> What you are asked to do
Reproduce, character for character, the stretch of the listing below from the line containing "Click the bright" through the line containing "[x=552, y=7]", including both of those lines.

> Target pointing data
----

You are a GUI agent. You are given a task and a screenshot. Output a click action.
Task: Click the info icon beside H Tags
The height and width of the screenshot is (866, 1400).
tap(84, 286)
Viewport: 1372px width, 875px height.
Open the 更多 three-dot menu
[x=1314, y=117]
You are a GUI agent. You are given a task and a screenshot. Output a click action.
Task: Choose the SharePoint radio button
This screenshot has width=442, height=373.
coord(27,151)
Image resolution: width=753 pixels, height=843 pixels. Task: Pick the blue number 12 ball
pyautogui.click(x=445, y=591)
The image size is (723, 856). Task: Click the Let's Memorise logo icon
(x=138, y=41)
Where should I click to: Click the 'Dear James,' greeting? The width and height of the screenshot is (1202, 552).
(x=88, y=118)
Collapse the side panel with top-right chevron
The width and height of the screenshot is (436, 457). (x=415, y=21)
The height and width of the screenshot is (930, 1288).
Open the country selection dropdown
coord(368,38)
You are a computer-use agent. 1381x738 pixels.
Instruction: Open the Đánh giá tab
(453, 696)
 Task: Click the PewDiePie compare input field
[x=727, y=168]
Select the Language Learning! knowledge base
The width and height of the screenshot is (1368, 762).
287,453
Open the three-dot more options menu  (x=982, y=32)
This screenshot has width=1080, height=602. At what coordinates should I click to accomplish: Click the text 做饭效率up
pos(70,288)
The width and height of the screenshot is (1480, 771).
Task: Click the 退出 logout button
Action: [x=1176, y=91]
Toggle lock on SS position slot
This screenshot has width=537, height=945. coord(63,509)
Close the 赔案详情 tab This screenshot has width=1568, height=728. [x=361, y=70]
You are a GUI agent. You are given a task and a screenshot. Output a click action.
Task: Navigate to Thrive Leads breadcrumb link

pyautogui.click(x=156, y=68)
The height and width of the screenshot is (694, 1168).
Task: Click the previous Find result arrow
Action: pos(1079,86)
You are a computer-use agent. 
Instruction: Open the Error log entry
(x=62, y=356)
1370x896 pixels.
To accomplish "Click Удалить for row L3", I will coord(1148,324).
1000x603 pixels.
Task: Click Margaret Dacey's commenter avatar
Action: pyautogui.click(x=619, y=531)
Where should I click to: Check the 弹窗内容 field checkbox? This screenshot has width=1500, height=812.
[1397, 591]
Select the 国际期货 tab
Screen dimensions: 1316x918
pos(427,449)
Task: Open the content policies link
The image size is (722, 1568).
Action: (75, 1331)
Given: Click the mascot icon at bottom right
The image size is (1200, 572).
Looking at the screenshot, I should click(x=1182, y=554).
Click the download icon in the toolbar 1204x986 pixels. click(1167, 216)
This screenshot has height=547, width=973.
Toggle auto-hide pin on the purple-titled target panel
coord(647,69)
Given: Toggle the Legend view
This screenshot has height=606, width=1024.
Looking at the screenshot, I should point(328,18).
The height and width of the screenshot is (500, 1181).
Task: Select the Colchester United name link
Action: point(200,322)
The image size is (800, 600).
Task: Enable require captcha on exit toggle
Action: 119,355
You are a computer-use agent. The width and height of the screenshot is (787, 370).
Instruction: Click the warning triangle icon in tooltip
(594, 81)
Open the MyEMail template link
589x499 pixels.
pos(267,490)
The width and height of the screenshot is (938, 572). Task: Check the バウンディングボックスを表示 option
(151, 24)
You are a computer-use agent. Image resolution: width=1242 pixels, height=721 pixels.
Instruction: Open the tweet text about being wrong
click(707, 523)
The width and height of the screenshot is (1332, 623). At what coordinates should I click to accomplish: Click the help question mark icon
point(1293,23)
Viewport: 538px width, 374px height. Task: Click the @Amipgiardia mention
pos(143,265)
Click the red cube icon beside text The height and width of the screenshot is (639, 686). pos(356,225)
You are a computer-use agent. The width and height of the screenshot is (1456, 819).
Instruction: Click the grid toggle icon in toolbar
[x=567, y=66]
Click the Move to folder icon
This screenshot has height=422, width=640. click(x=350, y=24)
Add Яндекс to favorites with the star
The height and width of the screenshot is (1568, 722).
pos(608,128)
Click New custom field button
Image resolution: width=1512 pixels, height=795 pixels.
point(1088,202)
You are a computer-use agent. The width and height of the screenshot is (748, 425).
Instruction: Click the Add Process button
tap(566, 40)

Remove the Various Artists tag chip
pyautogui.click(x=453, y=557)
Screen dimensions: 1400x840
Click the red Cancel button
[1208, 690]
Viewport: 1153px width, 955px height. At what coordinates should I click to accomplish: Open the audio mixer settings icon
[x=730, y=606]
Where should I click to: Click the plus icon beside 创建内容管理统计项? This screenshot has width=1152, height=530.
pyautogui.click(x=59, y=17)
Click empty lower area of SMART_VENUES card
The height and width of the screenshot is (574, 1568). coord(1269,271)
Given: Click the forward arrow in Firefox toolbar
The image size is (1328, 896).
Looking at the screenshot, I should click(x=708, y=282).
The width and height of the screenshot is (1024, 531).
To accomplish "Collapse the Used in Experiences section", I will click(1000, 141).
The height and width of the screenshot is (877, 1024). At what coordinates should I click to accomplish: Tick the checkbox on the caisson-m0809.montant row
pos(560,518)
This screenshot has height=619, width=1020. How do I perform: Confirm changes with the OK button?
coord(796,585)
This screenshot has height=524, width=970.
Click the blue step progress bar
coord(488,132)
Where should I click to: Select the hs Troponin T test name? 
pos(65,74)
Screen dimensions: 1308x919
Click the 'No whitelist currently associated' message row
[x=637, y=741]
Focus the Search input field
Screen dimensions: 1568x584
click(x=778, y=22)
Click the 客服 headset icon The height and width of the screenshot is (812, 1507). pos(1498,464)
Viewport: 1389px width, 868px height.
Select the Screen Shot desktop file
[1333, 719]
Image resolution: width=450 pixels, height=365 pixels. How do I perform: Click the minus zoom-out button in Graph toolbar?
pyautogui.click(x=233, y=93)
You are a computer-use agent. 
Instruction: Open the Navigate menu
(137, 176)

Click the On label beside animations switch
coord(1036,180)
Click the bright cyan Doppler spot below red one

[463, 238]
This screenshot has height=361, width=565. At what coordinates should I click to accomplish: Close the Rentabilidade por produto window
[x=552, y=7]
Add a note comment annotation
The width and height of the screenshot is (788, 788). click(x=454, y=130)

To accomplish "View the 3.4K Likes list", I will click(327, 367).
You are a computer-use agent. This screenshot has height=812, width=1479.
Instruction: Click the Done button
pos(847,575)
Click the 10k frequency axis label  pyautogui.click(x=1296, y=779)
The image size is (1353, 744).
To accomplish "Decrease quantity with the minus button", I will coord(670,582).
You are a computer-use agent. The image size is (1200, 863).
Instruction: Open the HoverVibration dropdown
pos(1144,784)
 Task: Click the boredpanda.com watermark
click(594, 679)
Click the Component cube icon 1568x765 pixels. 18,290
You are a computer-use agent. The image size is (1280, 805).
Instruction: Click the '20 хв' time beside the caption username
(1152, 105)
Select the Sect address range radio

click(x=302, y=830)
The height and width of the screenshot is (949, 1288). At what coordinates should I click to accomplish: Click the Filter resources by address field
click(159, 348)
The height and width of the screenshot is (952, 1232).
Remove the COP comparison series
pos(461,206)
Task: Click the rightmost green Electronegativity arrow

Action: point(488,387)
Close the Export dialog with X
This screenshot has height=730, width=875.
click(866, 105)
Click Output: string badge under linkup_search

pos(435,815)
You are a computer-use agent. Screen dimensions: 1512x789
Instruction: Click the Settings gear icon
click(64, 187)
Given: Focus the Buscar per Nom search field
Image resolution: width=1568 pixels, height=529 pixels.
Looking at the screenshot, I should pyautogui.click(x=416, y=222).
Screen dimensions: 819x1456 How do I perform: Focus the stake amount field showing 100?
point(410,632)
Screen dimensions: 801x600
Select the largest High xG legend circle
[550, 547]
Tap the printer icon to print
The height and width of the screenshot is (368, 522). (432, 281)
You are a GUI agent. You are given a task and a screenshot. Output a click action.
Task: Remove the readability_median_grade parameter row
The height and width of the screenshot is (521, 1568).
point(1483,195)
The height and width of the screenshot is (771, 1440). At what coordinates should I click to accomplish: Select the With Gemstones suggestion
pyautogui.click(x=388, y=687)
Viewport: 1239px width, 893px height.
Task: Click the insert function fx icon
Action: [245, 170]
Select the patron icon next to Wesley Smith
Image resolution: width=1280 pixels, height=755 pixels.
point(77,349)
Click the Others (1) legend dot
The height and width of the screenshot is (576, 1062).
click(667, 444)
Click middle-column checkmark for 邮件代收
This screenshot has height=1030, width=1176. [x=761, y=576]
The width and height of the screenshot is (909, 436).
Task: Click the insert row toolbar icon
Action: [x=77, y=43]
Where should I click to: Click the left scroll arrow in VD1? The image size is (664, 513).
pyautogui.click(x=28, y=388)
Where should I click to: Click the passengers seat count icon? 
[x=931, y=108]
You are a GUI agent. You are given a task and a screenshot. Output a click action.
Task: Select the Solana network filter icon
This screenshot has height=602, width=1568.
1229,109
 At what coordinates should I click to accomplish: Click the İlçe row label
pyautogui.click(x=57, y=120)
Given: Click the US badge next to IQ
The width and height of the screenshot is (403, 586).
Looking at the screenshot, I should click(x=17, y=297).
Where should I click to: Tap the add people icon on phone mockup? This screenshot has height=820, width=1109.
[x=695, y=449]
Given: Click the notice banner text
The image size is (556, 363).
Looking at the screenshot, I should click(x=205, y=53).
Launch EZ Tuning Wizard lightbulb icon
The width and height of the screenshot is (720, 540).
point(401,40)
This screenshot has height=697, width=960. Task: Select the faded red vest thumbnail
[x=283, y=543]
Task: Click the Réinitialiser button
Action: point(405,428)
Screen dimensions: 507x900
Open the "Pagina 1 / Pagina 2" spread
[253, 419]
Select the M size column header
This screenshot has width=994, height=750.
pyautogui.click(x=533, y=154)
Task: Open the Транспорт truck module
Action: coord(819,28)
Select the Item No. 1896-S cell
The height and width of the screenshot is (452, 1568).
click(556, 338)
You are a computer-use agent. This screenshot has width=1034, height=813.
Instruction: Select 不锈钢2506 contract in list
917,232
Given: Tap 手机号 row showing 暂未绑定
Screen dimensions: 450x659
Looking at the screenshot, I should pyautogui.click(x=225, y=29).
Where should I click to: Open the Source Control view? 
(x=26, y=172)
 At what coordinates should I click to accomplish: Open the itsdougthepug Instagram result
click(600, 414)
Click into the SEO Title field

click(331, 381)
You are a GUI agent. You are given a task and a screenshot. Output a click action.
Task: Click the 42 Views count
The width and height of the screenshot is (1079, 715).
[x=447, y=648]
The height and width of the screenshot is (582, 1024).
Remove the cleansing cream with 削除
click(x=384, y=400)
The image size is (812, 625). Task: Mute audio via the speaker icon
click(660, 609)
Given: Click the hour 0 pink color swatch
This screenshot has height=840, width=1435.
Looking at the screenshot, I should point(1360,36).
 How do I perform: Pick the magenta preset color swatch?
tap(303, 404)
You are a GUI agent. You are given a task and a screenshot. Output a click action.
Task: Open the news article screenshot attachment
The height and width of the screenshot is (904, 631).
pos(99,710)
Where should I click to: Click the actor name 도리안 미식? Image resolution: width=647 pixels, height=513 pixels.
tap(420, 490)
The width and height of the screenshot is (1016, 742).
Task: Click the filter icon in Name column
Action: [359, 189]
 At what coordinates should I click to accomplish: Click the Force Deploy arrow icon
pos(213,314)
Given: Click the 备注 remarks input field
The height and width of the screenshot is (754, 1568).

----

> Correct answer
Click the bright cyan Doppler spot below red one

[463, 238]
This screenshot has height=361, width=565. At what coordinates should I click to accomplish: Close the Rentabilidade por produto window
[x=552, y=7]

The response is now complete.